EXERCISE INSTRUCTIONS
Can you rewrite all of the items below, replacing each "Where should I click to:" with "Where do I click to:" and leaving everything else unchanged?

ROWS

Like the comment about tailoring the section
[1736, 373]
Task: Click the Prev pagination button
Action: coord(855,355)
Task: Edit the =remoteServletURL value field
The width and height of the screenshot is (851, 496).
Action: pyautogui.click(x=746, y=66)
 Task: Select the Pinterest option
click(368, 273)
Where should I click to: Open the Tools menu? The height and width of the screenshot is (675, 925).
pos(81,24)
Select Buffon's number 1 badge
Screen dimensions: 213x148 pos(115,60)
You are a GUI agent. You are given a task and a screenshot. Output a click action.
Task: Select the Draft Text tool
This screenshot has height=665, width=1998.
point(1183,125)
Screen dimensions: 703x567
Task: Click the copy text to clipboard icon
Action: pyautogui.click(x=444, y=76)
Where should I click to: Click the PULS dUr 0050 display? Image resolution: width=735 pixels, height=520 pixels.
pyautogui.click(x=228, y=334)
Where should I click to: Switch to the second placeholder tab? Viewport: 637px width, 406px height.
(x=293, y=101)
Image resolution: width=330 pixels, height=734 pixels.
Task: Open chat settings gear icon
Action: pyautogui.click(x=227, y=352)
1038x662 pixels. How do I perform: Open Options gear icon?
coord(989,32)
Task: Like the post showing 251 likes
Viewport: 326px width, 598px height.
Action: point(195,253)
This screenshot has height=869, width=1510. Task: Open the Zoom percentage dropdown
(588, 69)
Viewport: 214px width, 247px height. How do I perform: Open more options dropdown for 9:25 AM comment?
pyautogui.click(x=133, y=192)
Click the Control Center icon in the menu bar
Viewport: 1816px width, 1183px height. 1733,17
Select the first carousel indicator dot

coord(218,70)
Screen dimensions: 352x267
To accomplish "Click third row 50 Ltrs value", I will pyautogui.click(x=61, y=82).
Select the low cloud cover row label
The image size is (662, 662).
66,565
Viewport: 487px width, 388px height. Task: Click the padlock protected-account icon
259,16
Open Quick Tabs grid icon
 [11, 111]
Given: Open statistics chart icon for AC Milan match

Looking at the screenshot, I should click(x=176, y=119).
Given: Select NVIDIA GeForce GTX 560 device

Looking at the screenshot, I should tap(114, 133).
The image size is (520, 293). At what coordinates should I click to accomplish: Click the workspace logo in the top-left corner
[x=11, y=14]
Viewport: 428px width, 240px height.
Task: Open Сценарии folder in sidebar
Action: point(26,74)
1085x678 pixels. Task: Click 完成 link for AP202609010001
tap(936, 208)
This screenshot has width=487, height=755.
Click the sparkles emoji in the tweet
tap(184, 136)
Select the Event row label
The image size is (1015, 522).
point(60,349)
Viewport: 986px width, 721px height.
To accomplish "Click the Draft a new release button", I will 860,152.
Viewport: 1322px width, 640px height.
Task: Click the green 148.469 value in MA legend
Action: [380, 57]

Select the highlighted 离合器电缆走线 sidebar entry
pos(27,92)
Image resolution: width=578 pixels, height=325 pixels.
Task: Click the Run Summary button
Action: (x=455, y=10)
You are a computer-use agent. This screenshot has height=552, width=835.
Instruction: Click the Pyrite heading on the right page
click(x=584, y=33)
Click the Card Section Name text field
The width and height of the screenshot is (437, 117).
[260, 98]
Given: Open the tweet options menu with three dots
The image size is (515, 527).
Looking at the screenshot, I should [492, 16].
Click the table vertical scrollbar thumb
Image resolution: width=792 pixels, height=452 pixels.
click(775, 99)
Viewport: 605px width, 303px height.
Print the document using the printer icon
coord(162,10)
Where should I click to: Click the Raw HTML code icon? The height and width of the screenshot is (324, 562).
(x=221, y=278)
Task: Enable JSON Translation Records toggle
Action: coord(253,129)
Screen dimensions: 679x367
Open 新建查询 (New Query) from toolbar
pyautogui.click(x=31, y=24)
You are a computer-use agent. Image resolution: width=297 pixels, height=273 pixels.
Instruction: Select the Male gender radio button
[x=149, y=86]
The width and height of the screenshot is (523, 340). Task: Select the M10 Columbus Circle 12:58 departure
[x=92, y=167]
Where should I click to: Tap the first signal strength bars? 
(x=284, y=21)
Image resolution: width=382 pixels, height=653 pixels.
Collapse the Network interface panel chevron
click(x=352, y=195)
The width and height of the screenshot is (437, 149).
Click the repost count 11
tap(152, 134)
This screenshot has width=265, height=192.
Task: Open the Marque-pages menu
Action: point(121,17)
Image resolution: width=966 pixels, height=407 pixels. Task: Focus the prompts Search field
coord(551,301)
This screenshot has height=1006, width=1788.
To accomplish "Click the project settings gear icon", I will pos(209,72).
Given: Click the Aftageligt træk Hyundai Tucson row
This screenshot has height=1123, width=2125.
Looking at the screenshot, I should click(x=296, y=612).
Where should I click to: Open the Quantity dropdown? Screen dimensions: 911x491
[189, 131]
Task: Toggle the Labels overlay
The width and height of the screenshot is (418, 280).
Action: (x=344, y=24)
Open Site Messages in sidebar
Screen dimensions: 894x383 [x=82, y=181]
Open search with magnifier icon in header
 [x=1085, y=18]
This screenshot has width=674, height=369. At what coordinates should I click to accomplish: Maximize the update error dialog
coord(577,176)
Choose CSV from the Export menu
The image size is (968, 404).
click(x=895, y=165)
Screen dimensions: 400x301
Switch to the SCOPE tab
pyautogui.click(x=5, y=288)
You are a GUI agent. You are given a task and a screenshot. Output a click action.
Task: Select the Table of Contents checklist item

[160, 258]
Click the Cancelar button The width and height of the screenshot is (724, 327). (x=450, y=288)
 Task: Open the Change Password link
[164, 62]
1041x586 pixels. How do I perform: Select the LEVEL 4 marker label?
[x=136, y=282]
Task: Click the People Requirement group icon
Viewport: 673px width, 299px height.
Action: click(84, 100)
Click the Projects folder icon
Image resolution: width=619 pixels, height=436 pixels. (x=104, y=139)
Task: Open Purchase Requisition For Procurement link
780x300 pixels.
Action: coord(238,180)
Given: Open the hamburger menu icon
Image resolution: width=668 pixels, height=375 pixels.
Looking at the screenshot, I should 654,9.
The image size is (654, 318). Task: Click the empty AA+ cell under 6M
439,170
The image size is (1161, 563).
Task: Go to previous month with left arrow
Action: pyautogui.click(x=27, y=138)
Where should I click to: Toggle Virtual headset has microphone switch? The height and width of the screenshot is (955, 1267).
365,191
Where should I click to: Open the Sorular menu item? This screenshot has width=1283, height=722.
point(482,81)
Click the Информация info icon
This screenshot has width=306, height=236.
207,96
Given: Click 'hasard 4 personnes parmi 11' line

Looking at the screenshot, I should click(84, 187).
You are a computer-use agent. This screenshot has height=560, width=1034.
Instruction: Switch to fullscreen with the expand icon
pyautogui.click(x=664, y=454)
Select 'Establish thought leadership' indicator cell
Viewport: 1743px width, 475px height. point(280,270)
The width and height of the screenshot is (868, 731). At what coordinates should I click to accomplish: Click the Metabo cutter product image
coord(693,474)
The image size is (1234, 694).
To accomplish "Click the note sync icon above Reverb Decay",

EXERCISE RESULT
Like the comment about tailoring the section
[1736, 373]
Task: Click the Prev pagination button
Action: coord(855,355)
Task: Edit the =remoteServletURL value field
The width and height of the screenshot is (851, 496).
Action: pyautogui.click(x=746, y=66)
 Task: Select the Pinterest option
click(368, 273)
Where do I click to: Open the Tools menu? The height and width of the screenshot is (675, 925).
pos(81,24)
Select Buffon's number 1 badge
Screen dimensions: 213x148 pos(115,60)
You are a GUI agent. You are given a task and a screenshot. Output a click action.
Task: Select the Draft Text tool
This screenshot has height=665, width=1998.
point(1183,125)
Screen dimensions: 703x567
Task: Click the copy text to clipboard icon
Action: pyautogui.click(x=444, y=76)
Where do I click to: Click the PULS dUr 0050 display? Image resolution: width=735 pixels, height=520 pixels.
pyautogui.click(x=228, y=334)
Where do I click to: Switch to the second placeholder tab? Viewport: 637px width, 406px height.
(x=293, y=101)
Image resolution: width=330 pixels, height=734 pixels.
Task: Open chat settings gear icon
Action: pyautogui.click(x=227, y=352)
1038x662 pixels. How do I perform: Open Options gear icon?
coord(989,32)
Task: Like the post showing 251 likes
Viewport: 326px width, 598px height.
Action: point(195,253)
This screenshot has height=869, width=1510. Task: Open the Zoom percentage dropdown
(588, 69)
Viewport: 214px width, 247px height. How do I perform: Open more options dropdown for 9:25 AM comment?
pyautogui.click(x=133, y=192)
Click the Control Center icon in the menu bar
Viewport: 1816px width, 1183px height. 1733,17
Select the first carousel indicator dot

coord(218,70)
Screen dimensions: 352x267
To accomplish "Click third row 50 Ltrs value", I will pyautogui.click(x=61, y=82).
Select the low cloud cover row label
The image size is (662, 662).
66,565
Viewport: 487px width, 388px height. Task: Click the padlock protected-account icon
259,16
Open Quick Tabs grid icon
 [11, 111]
Given: Open statistics chart icon for AC Milan match

Looking at the screenshot, I should click(x=176, y=119).
Given: Select NVIDIA GeForce GTX 560 device

Looking at the screenshot, I should tap(114, 133).
The image size is (520, 293). At what coordinates should I click to accomplish: Click the workspace logo in the top-left corner
[x=11, y=14]
Viewport: 428px width, 240px height.
Task: Open Сценарии folder in sidebar
Action: point(26,74)
1085x678 pixels. Task: Click 完成 link for AP202609010001
tap(936, 208)
This screenshot has width=487, height=755.
Click the sparkles emoji in the tweet
tap(184, 136)
Select the Event row label
The image size is (1015, 522).
point(60,349)
Viewport: 986px width, 721px height.
To accomplish "Click the Draft a new release button", I will 860,152.
Viewport: 1322px width, 640px height.
Task: Click the green 148.469 value in MA legend
Action: [380, 57]

Select the highlighted 离合器电缆走线 sidebar entry
pos(27,92)
Image resolution: width=578 pixels, height=325 pixels.
Task: Click the Run Summary button
Action: (x=455, y=10)
You are a computer-use agent. This screenshot has height=552, width=835.
Instruction: Click the Pyrite heading on the right page
click(x=584, y=33)
Click the Card Section Name text field
The width and height of the screenshot is (437, 117).
[260, 98]
Given: Open the tweet options menu with three dots
The image size is (515, 527).
Looking at the screenshot, I should [492, 16].
Click the table vertical scrollbar thumb
Image resolution: width=792 pixels, height=452 pixels.
click(775, 99)
Viewport: 605px width, 303px height.
Print the document using the printer icon
coord(162,10)
Where do I click to: Click the Raw HTML code icon? The height and width of the screenshot is (324, 562).
(x=221, y=278)
Task: Enable JSON Translation Records toggle
Action: coord(253,129)
Screen dimensions: 679x367
Open 新建查询 (New Query) from toolbar
pyautogui.click(x=31, y=24)
You are a computer-use agent. Image resolution: width=297 pixels, height=273 pixels.
Instruction: Select the Male gender radio button
[x=149, y=86]
The width and height of the screenshot is (523, 340). Task: Select the M10 Columbus Circle 12:58 departure
[x=92, y=167]
Where do I click to: Tap the first signal strength bars? 
(x=284, y=21)
Image resolution: width=382 pixels, height=653 pixels.
Collapse the Network interface panel chevron
click(x=352, y=195)
The width and height of the screenshot is (437, 149).
Click the repost count 11
tap(152, 134)
This screenshot has width=265, height=192.
Task: Open the Marque-pages menu
Action: point(121,17)
Image resolution: width=966 pixels, height=407 pixels. Task: Focus the prompts Search field
coord(551,301)
This screenshot has height=1006, width=1788.
To accomplish "Click the project settings gear icon", I will pos(209,72).
Given: Click the Aftageligt træk Hyundai Tucson row
This screenshot has height=1123, width=2125.
Looking at the screenshot, I should click(x=296, y=612).
Where do I click to: Open the Quantity dropdown? Screen dimensions: 911x491
[189, 131]
Task: Toggle the Labels overlay
The width and height of the screenshot is (418, 280).
Action: (x=344, y=24)
Open Site Messages in sidebar
Screen dimensions: 894x383 [x=82, y=181]
Open search with magnifier icon in header
 [x=1085, y=18]
This screenshot has width=674, height=369. At what coordinates should I click to accomplish: Maximize the update error dialog
coord(577,176)
Choose CSV from the Export menu
The image size is (968, 404).
click(x=895, y=165)
Screen dimensions: 400x301
Switch to the SCOPE tab
pyautogui.click(x=5, y=288)
You are a GUI agent. You are given a task and a screenshot. Output a click action.
Task: Select the Table of Contents checklist item

[160, 258]
Click the Cancelar button The width and height of the screenshot is (724, 327). (x=450, y=288)
 Task: Open the Change Password link
[164, 62]
1041x586 pixels. How do I perform: Select the LEVEL 4 marker label?
[x=136, y=282]
Task: Click the People Requirement group icon
Viewport: 673px width, 299px height.
Action: click(84, 100)
Click the Projects folder icon
Image resolution: width=619 pixels, height=436 pixels. (x=104, y=139)
Task: Open Purchase Requisition For Procurement link
780x300 pixels.
Action: coord(238,180)
Given: Open the hamburger menu icon
Image resolution: width=668 pixels, height=375 pixels.
Looking at the screenshot, I should 654,9.
The image size is (654, 318). Task: Click the empty AA+ cell under 6M
439,170
The image size is (1161, 563).
Task: Go to previous month with left arrow
Action: pyautogui.click(x=27, y=138)
Where do I click to: Toggle Virtual headset has microphone switch? The height and width of the screenshot is (955, 1267).
365,191
Where do I click to: Open the Sorular menu item? This screenshot has width=1283, height=722.
point(482,81)
Click the Информация info icon
This screenshot has width=306, height=236.
207,96
Given: Click 'hasard 4 personnes parmi 11' line

Looking at the screenshot, I should click(84, 187).
You are a computer-use agent. This screenshot has height=560, width=1034.
Instruction: Switch to fullscreen with the expand icon
pyautogui.click(x=664, y=454)
Select 'Establish thought leadership' indicator cell
Viewport: 1743px width, 475px height. point(280,270)
The width and height of the screenshot is (868, 731). At what coordinates should I click to accomplish: Click the Metabo cutter product image
coord(693,474)
The image size is (1234, 694).
To accomplish "Click the note sync icon above Reverb Decay",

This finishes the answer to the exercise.